Task to carry out: Of the lines listed below, return exactly those that run from the line containing "The height and" through the line containing "Task: Click the plus icon in Konto hinzufügen", both included.
Input material Start Marker
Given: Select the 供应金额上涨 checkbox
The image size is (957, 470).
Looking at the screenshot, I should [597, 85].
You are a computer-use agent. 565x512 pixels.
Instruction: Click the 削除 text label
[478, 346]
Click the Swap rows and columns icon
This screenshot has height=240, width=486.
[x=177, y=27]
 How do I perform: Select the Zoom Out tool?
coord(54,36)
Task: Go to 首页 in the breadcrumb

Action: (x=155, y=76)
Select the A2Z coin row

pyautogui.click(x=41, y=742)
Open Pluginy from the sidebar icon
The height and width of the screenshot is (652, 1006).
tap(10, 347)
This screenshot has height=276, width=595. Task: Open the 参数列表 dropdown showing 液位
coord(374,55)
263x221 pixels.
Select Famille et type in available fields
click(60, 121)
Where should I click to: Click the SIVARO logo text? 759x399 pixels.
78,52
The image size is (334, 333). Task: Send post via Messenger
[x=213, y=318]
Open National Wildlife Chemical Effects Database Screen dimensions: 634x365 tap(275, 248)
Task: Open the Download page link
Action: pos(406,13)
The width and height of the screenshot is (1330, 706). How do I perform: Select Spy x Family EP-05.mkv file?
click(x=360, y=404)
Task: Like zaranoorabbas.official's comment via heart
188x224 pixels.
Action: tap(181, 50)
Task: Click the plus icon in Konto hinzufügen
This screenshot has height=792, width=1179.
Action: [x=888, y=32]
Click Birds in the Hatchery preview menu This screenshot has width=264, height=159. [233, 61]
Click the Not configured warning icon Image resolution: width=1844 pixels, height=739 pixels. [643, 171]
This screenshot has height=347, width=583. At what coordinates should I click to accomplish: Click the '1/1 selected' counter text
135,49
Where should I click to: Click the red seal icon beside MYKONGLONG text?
Input material End Marker
Answer space:
The height and width of the screenshot is (652, 1006).
tap(10, 347)
This screenshot has height=276, width=595. Task: Open the 参数列表 dropdown showing 液位
coord(374,55)
263x221 pixels.
Select Famille et type in available fields
click(60, 121)
Where should I click to: Click the SIVARO logo text? 759x399 pixels.
78,52
The image size is (334, 333). Task: Send post via Messenger
[x=213, y=318]
Open National Wildlife Chemical Effects Database Screen dimensions: 634x365 tap(275, 248)
Task: Open the Download page link
Action: pos(406,13)
The width and height of the screenshot is (1330, 706). How do I perform: Select Spy x Family EP-05.mkv file?
click(x=360, y=404)
Task: Like zaranoorabbas.official's comment via heart
188x224 pixels.
Action: tap(181, 50)
Task: Click the plus icon in Konto hinzufügen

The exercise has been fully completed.